The block producer could then only release the data—which may contain invalid transactions or state transitions—long after the block has been published, and make the block invalid. This would cause a rollback of transactions on the ledger of future blocks.”

The proof part is arguably somewhat easy, but this data withholding problem is pretty hard to the point some in Bitcoin Core have said fraud proofs are impossible. Buterin says:

“Essentially, erasure codes plus fraud proofs are used to convert a ‘100% data availability’ problem into a ‘75% data availability’ problem, which can more easily be solved with random sampling techniques.”

The paper describes this process in more depth and we quote to some extent the relevant part as it is fairly easy to follow:

“A block producer compiles a block of data consisting of k shares, extends the data to 2k shares using Reed-Solomon encoding, and computes a Merkle root (the dataRooti) over the extended data, where each leaf corresponds to one share.

When light clients receive a block header with this dataRooti, they randomly sample shares from the Merkle tree that dataRooti represents, and only accept a block once it has received all of the shares requested.
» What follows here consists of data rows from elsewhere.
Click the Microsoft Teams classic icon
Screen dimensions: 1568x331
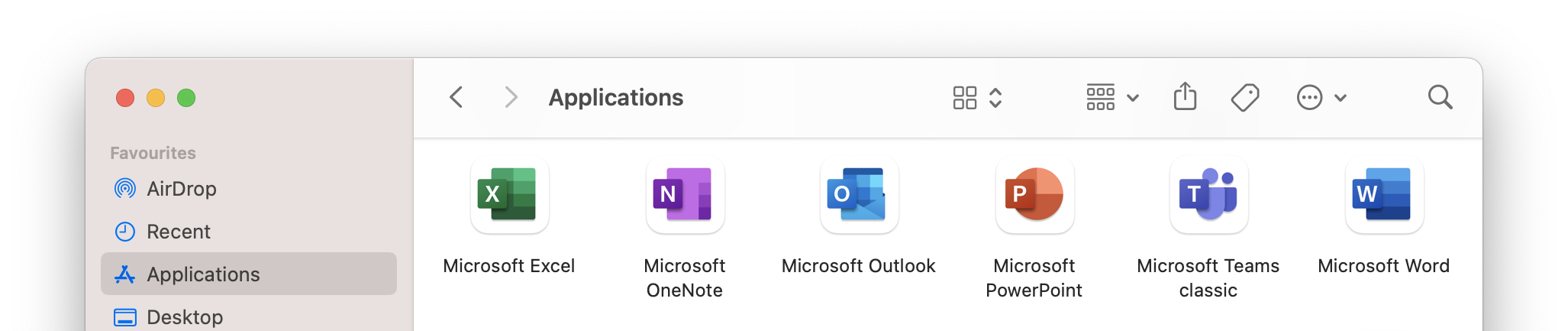point(1208,195)
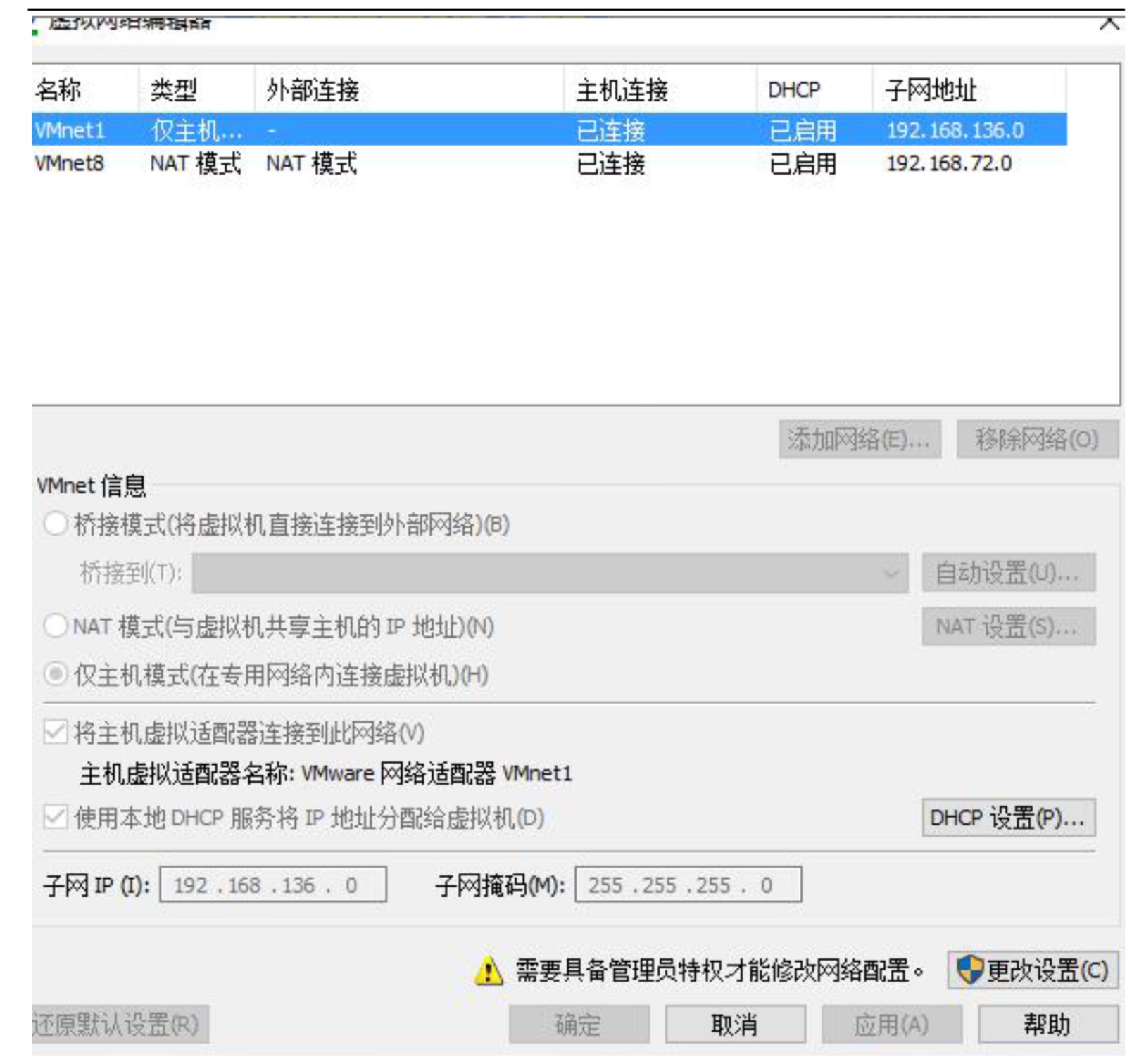Select the 仅主机模式 radio button
1139x1064 pixels.
pos(56,675)
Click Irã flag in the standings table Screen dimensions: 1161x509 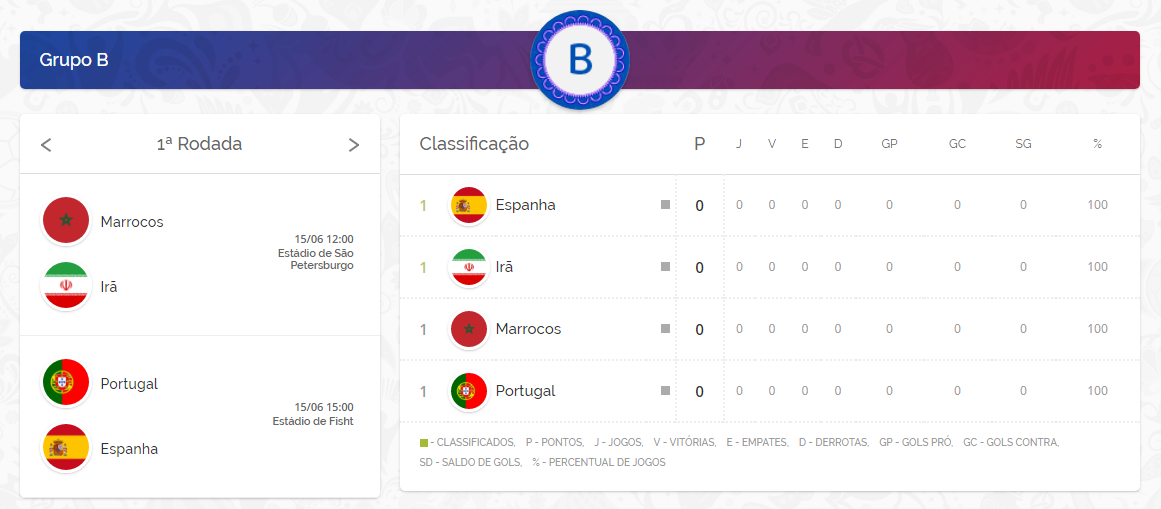(469, 267)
If an adversarial block producer makes more than 50% of the shares unavailable to make the full data unrecoverable (recall in recalled in Section 2.3 that Reed-Solomon codes allow recovery of 2t shares from any t shares), there is a 50% chance that a client will randomly sample an unavailable share in the first draw, a 25% chance after two draws, a 12.5% chance after three draws, and so on, if they draw with replacement. (In the full scheme, they will draw without replacement, and so the probability will be even lower.)

Note that for this scheme to work, there must be enough light clients in the network sampling enough shares so that block producers will be required to release more than 50% of the shares in order to pass the sampling challenge of all light clients, and so that the full block can be recovered.”

Now that we have the full block, we can create the fraud proofs, light nodes can check it, and light nodes can in effect become pretty much a full node.

This has the assumption that at least one full node is honest, and obviously the more honest full nodes the better.

In the context of sharding, presumably that would mean one honest node per shard, which means nodes in sharding would be extremely important and would in a way translate to the more nodes, the more capacity.

They will be rewarded for the service with about 5% interest once Ethereum 2.0 launches, with it all in combination returning public blockchains closer to one CPU one vote for in Ethereum 2.0 nodes would have the meaning they had in the bitcoin whitepaper.

The reaction of Gregory Maxwell, former Blockstream CTO and current Bitcoin Core developer, was to state:

“Error coded anti-withholding been discussed many times– and I’ve been pretty bummed that I’ve been unable to excite people much about the idea.”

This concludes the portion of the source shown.